If you purchased a bicycle for business purposes, you have a capital asset as well as a tax break available from the IRS on the cost. Although you can elect to depreciate the expense of the two-wheeler over several years, you can also take the full cost in a single year under the Section 179 rules. There are conditions to these rules, of course, as well as an extra tax form to complete.
Depreciation means deducting the cost of an asset from your business income. With traditional depreciation methods, you calculate the deduction as a portion of the cost basis over the asset's serviceable life, as determined by IRS schedules. In each year you claim depreciation, the deduction lowers your tax bill. When you buy a bicycle to use in a business, you have a depreciable asset, but you can only depreciate the percentage of cost equal to the percentage of business use. If you use a bike half the time for business and half the time for trail riding, for example, then you can only depreciate half the cost.
Under certain conditions, IRS regulations under Section 179 allow you to depreciate the full cost in the year you place your work bicycle into service. You must acquire the bicycle for business use, meaning you can't use a recreational bike for two years, then move it to your business and take the deduction. In addition, to take the Section 179 deduction you must use the bicycle for at least 50 percent of the time in your business. If you elect to deduct only a portion of the cost under Section 179, you can then depreciate the balance. The IRS limits all Section 179 deductions to $500,000 per year.

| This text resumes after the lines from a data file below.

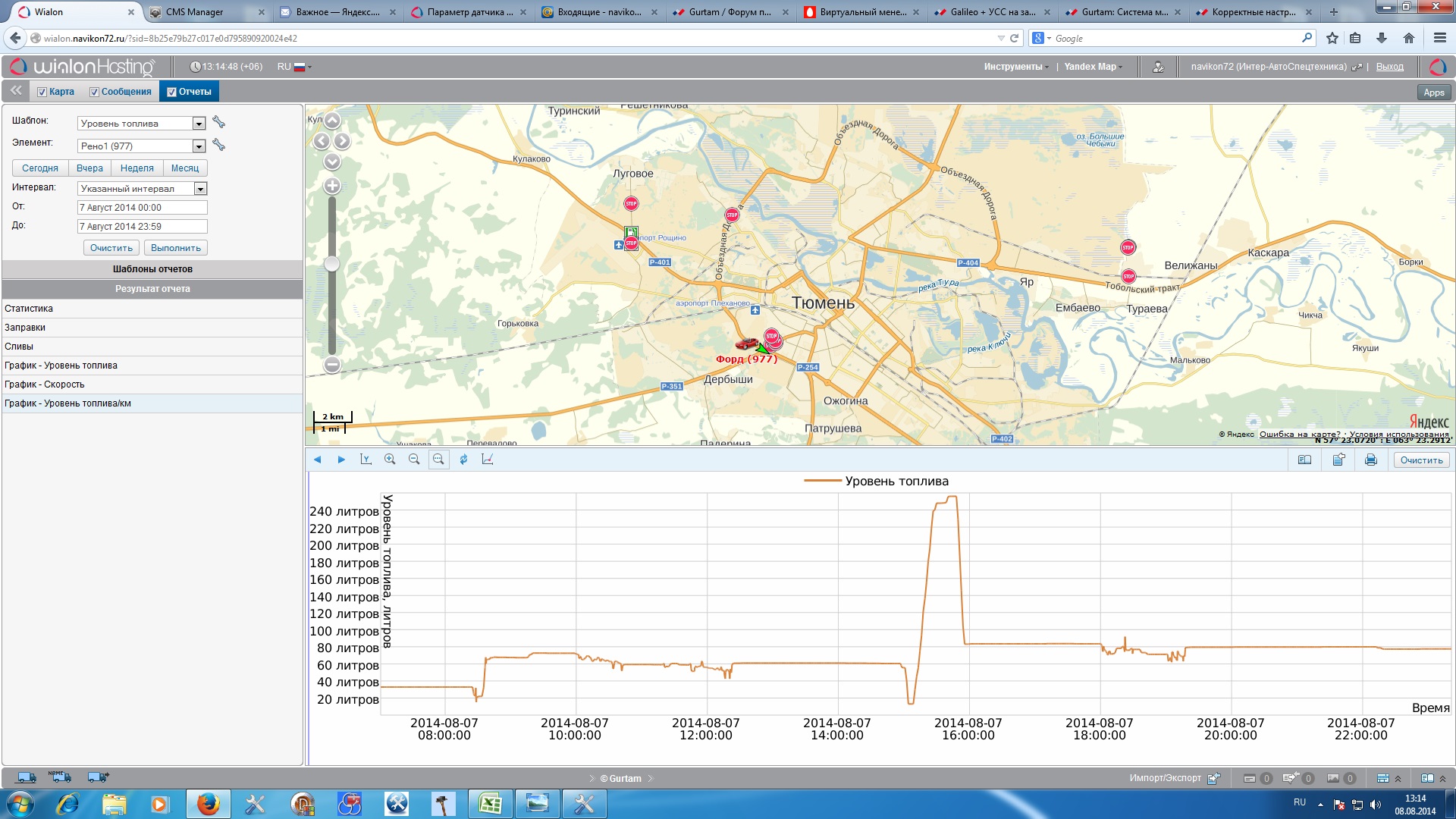
Task: Click the Выход logout link
Action: point(1389,67)
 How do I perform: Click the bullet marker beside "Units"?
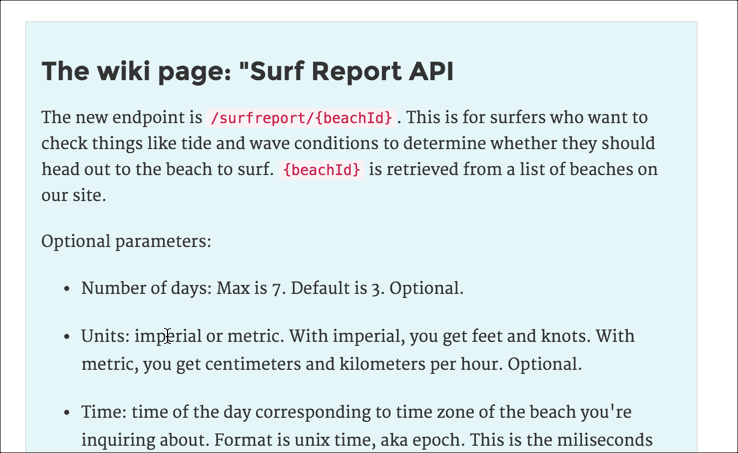[66, 337]
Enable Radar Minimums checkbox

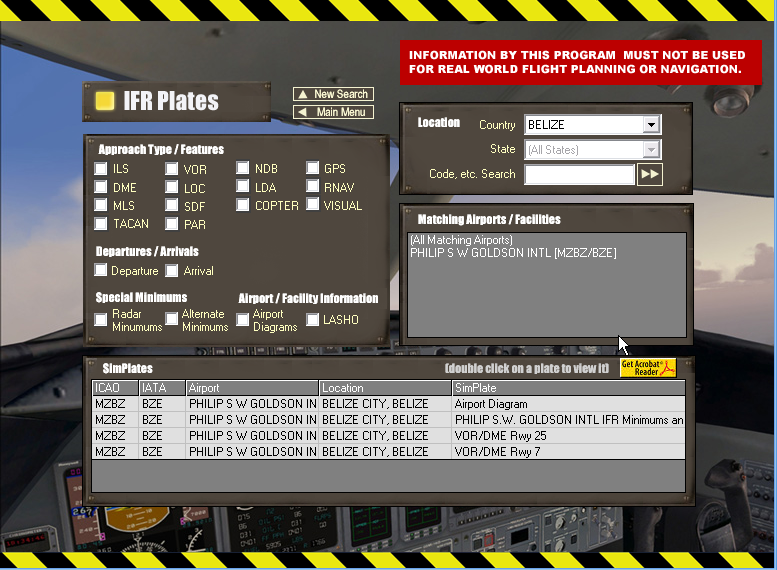(101, 320)
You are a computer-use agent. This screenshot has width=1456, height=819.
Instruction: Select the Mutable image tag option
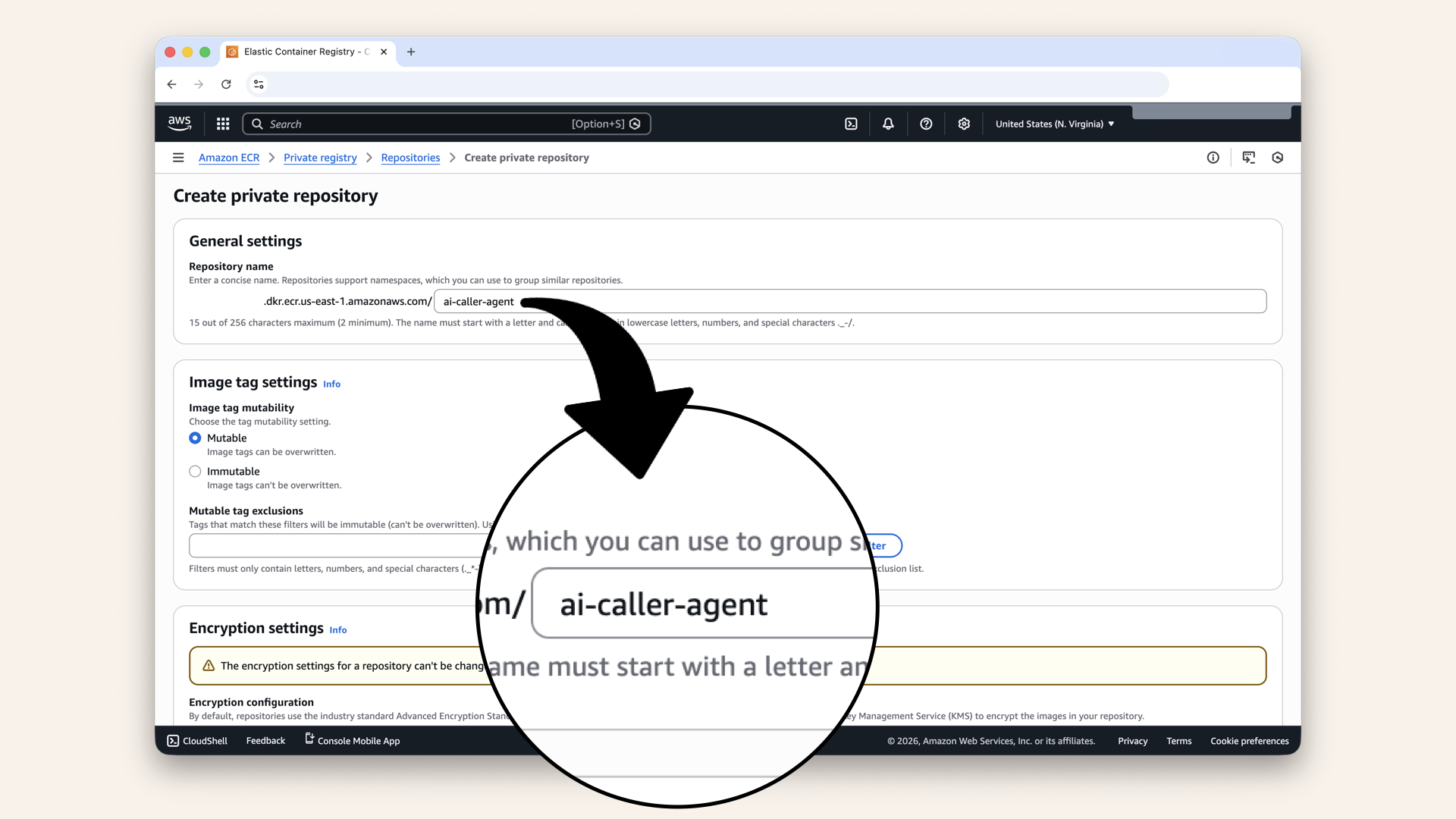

In Publication 946, the IRS presents a table setting out the depreciation period for various classes of assets. Bicycles aren't specified on this table, so they would come under "Personal Property with No Class Life," and are assigned a depreciation period of seven years. If you don't elect a Section 179 deduction, this means you can depreciate the cost of a bicycle over a period of seven years. Accountants have devised four different methods of calculating depreciation expense, with the easiest being the "straight-line" method that takes an equal amount in each year. For a bicycle, this means that one-seventh of the cost basis (price plus sales tax) is deducted each year over seven years. If you're going to use depreciation, your tax deductions will be smaller but will last longer. For either Section 179 deductions or depreciation, you must file Form 4562: Depreciation and Amortization.